Stand-up paddling is a fairly new whitewater sport, in which paddlers stand up on surf boards and use an oar to “surf” along the waves in the river. Charlie MacArthur, owner of Aspen Kayak Academy and last year’s runner-up in the competition, said the sport is the fastest-growing water sport in the world.
Stand-up paddlers from the Roaring Fork Valley will compete with athletes from as far away as Hawaii. MacArthur said they are expecting about 35 competitors this year.
Event promoter Paul Tefft said the event is truly one-of-a-kind.
“It’s new, different, and unique,” he said. “The sport is evolving as we speak. My favorite event is the surfing, it’s the most action packed. There are a bunch of new moves, and it’s evolving at a rapid pace.”
This year’s champion will be crowned after paddlers compete in three separate events on the Colorado River: A down-river race, a new event called Supercross, and the surfing contest on the wave at the whitewater park, the competition’s website said.
There are four divisions in the championship: men, women, youth male and youth female.
Todd Bradley, competitor and co-founder of equipment company C4 Waterman from Hawaii, said there is not much difference in the four divisions.
“It doesn’t really differ,” Bradley said. “They all are using the same water, speed, equipment. When you watch the kids do it, they look extremely agile.”
Liam Wilmott, who will be competing and is the event coordinator for C4 Waterman, said the sport is easy and fun to watch.
“It’s so spectator friendly,” Wilmott said. “Almost more [spectator friendly] than watching a surf competition at pipeline. You’re so close to the event. I encourage the community to get down and check it out.”
The race begins at 9:30 a.m. at Two Rivers Park. The paddlers will begin with a mass start at the park and race about six miles downriver to the finish at South Canyon.
Supercross starts at 11:30 a.m., adjacent to Two Rivers Park. The event is a race similar to the Winter Olympic snowboard event boardercross. Competitors line up at the launch site, paddle upriver around the first flag, then go into the main current, with one more upriver flag to cross, according to the competition’s website.
MacArthur said that the Supercross is one of the best spectator events.
“Everyone recognizes the format with boardercross and ski cross,” he said, “and they recognize it as an exciting format. It’s instantly exciting.”
The final event is a surfing contest with two or three one-minute rides per competitor, depending on number of competitors.
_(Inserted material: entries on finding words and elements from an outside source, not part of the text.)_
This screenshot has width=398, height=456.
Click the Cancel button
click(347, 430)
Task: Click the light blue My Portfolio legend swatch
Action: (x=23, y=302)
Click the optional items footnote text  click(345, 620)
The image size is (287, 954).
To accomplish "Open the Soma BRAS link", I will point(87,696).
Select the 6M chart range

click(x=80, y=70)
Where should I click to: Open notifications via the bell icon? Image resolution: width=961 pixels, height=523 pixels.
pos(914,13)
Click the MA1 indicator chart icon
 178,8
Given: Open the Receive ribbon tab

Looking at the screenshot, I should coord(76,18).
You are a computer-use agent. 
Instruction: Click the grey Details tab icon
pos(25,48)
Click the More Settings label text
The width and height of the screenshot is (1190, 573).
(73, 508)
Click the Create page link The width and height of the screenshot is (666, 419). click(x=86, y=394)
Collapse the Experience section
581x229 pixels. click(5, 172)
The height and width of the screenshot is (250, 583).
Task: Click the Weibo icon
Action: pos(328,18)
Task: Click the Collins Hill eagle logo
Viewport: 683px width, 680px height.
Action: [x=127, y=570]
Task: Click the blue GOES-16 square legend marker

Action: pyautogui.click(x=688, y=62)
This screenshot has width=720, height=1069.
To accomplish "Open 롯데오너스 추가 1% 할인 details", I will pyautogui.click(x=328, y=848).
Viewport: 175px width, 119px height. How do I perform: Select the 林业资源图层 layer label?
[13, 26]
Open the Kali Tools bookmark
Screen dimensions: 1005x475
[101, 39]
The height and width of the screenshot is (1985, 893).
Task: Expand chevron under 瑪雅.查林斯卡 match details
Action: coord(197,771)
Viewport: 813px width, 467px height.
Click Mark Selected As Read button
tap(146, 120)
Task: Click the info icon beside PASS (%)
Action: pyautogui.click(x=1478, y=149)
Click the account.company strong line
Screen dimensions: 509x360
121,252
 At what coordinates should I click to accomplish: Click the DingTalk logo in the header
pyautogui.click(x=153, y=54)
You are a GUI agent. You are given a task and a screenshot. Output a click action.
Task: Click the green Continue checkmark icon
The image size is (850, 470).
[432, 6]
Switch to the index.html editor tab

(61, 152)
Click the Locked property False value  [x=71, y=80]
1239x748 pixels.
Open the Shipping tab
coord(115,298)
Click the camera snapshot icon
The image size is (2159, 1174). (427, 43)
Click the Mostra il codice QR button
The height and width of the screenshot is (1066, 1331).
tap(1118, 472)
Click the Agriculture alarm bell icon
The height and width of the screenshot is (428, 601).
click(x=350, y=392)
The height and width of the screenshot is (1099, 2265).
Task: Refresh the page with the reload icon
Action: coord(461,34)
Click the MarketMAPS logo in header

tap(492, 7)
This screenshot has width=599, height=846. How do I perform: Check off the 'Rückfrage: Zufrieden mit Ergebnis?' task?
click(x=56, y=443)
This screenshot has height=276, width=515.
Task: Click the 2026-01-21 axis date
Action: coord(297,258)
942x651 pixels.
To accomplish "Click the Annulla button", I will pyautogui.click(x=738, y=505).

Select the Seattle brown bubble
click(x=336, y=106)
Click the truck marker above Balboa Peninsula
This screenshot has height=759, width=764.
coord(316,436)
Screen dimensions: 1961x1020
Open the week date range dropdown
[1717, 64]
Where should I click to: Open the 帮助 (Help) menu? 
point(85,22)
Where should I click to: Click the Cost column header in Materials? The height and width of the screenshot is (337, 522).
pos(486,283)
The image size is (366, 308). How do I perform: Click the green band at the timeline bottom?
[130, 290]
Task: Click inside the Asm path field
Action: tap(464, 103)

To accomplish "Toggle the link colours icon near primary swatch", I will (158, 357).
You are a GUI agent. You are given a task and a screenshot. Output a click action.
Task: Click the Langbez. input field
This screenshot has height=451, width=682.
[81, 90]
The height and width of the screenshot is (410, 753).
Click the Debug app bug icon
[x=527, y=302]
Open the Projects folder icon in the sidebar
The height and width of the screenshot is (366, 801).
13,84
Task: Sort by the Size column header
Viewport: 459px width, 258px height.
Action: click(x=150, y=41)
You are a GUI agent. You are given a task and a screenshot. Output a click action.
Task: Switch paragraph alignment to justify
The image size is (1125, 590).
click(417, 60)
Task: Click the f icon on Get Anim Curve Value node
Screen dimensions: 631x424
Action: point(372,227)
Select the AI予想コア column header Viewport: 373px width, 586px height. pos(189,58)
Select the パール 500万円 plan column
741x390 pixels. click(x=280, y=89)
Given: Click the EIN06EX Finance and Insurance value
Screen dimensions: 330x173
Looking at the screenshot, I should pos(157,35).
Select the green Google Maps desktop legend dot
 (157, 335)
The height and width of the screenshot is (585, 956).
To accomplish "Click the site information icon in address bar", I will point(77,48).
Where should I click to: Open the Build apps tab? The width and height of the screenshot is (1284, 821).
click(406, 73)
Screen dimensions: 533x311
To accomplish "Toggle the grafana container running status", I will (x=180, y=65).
The surfing begins at 2:30 p.m. at the whitewater park and is judged on a point system, with points being awarded for different types of moves.
Wilmott said that surfing here is quite different from surfing on the ocean.
“Surfing a wave that never ends is harder than it looks,” Wilmott said. “I think the best way to describe it is that the ocean is three-dimensional and the river is five-dimensional.”
The competitors will then head back to Two Rivers Park for the awards ceremony, trophy presentation to the overall champions, and some celebration.